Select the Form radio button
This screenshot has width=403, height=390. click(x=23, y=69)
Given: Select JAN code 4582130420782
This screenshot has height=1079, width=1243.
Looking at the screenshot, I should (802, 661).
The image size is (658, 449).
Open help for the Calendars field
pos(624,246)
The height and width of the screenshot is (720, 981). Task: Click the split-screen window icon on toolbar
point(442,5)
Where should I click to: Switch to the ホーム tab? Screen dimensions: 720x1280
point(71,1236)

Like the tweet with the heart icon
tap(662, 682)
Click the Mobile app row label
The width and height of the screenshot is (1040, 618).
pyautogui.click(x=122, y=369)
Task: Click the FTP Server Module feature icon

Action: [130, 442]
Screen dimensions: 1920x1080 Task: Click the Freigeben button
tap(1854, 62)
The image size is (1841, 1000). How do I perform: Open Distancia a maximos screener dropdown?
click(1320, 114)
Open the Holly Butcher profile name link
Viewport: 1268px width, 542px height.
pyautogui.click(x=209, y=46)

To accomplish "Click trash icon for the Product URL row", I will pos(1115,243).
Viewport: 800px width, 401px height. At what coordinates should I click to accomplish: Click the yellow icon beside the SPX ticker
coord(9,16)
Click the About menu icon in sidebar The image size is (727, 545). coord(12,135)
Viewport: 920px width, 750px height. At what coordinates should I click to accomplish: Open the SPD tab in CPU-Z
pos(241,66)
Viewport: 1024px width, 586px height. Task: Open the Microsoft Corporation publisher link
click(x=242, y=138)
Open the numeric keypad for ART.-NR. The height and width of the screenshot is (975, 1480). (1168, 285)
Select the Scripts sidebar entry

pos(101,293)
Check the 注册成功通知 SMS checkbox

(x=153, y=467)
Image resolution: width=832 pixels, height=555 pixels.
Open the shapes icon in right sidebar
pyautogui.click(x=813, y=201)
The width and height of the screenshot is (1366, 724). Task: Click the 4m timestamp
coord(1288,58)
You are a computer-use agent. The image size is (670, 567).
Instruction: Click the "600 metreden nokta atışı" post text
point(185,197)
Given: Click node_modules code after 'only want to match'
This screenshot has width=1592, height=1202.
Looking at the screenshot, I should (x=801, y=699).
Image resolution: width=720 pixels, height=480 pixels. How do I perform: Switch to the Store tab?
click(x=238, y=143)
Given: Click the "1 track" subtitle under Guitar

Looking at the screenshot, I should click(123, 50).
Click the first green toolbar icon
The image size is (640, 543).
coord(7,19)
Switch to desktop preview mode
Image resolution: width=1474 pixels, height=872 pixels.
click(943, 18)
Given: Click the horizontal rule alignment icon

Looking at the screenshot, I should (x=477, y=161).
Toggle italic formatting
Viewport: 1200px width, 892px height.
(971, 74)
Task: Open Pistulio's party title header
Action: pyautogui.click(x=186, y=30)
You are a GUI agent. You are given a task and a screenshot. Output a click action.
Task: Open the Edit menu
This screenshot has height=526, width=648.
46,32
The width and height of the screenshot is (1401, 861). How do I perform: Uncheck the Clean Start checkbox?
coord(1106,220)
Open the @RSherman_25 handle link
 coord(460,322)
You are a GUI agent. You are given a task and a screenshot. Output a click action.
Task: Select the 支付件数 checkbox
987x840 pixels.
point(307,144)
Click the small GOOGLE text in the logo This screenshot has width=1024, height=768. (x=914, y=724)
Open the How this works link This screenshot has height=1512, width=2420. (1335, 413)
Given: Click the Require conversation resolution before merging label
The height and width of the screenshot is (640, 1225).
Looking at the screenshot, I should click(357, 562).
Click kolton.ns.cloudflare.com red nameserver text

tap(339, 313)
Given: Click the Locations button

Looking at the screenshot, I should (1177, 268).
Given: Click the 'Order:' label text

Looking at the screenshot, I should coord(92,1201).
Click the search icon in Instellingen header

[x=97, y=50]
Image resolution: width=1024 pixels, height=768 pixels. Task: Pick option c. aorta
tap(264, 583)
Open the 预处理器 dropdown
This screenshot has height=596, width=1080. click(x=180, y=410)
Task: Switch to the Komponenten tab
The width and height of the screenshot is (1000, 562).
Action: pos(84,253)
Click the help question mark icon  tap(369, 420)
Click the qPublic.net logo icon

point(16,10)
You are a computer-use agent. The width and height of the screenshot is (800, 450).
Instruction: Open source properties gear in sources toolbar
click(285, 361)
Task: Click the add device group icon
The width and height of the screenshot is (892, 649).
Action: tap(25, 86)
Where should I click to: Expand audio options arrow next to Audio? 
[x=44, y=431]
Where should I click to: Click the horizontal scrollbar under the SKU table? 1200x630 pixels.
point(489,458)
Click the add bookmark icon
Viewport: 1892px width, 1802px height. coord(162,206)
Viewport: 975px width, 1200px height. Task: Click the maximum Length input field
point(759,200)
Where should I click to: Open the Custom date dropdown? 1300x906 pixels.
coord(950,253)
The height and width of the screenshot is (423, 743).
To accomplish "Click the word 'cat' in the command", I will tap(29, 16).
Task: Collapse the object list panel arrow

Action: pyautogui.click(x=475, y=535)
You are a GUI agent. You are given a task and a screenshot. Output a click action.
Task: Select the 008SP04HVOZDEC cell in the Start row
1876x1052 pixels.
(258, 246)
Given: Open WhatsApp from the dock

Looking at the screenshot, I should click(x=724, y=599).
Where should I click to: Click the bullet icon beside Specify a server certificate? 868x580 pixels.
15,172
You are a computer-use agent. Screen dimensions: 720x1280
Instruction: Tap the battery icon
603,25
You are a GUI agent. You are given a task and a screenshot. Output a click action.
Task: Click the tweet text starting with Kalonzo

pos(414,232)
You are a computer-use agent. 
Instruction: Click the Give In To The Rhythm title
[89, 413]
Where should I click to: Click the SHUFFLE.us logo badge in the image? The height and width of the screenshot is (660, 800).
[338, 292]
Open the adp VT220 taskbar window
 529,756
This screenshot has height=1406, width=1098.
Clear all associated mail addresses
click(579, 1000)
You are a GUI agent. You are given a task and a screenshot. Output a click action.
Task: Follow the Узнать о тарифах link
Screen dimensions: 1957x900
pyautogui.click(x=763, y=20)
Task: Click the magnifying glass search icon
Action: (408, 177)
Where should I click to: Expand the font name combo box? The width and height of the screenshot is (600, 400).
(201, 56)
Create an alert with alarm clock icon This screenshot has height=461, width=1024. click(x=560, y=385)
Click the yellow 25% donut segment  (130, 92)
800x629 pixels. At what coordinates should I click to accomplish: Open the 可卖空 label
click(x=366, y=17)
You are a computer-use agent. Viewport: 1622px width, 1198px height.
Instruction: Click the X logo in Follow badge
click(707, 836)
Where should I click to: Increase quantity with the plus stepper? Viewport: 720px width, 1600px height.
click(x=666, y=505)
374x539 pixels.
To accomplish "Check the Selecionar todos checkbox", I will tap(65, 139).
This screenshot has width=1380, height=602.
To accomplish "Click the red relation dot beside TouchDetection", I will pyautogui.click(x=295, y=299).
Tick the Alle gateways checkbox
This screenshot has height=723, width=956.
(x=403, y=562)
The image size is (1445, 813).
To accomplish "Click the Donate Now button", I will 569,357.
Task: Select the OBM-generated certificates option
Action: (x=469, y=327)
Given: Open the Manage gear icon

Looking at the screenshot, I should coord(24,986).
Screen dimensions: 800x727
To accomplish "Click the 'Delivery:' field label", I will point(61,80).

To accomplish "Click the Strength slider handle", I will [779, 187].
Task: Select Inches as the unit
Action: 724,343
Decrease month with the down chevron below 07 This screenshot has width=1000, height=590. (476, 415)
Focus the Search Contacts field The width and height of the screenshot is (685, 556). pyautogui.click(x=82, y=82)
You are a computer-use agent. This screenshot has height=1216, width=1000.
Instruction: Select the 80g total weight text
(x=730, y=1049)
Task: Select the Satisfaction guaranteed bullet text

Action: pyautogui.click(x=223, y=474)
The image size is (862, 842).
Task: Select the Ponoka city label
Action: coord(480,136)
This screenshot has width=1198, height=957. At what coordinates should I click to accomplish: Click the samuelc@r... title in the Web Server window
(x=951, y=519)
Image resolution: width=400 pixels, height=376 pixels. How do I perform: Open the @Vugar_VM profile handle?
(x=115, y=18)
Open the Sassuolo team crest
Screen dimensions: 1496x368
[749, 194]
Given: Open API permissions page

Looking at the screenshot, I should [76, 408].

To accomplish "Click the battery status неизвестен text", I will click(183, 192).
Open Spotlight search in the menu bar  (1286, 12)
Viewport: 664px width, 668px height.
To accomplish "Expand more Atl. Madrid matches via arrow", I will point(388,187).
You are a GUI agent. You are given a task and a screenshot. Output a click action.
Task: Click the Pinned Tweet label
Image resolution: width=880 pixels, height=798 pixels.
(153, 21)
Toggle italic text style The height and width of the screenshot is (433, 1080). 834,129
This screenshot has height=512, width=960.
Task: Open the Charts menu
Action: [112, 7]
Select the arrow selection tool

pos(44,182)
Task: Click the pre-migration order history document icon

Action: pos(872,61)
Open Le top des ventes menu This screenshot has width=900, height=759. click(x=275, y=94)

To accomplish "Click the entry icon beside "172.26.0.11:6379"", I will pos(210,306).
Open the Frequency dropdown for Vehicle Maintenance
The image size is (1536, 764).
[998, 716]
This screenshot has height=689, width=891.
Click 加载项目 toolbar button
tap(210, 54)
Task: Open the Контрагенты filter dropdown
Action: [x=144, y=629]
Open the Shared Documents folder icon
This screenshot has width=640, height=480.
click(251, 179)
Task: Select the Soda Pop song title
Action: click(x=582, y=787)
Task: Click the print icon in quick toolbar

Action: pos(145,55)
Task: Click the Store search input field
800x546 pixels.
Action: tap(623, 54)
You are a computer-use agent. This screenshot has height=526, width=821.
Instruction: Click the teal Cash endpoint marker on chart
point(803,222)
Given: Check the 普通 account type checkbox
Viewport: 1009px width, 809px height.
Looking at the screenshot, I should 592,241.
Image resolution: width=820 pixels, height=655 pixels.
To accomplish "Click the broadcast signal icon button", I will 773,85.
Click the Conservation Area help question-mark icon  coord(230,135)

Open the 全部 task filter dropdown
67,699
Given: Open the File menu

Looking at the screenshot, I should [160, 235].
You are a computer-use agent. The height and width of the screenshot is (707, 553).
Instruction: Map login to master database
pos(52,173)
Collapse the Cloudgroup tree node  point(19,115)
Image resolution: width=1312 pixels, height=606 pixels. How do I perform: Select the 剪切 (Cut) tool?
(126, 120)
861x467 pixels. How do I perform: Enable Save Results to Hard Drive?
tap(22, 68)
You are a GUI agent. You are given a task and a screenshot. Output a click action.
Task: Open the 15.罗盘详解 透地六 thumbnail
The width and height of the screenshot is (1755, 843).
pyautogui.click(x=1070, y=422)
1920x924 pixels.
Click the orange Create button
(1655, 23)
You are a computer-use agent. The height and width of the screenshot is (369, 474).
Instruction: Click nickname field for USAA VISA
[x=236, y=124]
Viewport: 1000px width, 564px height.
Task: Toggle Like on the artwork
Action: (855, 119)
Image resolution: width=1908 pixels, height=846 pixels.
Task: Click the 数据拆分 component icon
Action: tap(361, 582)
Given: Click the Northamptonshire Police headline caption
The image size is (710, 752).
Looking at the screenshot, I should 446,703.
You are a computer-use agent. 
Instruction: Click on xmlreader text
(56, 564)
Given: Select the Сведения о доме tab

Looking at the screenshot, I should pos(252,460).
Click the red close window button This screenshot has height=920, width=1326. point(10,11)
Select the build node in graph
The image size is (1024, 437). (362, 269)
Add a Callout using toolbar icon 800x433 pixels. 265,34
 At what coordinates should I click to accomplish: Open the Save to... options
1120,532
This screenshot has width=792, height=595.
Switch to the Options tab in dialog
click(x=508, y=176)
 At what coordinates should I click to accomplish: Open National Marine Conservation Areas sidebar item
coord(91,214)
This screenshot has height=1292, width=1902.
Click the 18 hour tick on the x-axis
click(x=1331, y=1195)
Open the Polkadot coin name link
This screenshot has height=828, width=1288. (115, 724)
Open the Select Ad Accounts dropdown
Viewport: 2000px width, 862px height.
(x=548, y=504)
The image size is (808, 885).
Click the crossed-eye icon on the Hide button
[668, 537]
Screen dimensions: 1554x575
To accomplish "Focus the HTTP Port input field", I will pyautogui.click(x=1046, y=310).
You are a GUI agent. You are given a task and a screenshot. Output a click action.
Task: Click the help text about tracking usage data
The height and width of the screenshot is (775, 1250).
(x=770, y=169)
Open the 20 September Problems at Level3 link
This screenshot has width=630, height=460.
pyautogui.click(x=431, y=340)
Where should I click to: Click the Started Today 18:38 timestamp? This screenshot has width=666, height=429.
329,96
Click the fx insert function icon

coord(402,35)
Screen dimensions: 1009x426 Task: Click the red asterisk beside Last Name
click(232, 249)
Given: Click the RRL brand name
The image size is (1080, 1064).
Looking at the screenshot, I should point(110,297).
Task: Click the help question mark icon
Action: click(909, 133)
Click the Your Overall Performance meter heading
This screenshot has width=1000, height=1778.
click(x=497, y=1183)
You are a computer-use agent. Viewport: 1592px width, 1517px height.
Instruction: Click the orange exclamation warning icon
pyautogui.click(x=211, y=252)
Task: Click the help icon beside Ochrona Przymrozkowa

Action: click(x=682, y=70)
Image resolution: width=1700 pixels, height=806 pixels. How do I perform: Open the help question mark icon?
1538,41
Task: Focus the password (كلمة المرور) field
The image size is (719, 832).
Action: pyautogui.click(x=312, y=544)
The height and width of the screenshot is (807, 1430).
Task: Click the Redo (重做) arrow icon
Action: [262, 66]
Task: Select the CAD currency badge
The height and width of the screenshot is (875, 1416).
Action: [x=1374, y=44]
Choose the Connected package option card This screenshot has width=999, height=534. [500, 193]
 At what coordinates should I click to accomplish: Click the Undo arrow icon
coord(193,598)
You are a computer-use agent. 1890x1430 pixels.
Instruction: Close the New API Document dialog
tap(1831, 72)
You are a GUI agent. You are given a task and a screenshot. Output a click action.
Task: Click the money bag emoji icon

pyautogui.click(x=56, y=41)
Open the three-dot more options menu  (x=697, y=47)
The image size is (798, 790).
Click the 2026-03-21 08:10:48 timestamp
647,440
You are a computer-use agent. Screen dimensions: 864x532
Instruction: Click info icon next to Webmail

#### PROMPT:
In the records above, the lines containing the string "Focus" should be counted; give only the total.

#### RESULT FOR THIS EXERCISE:
3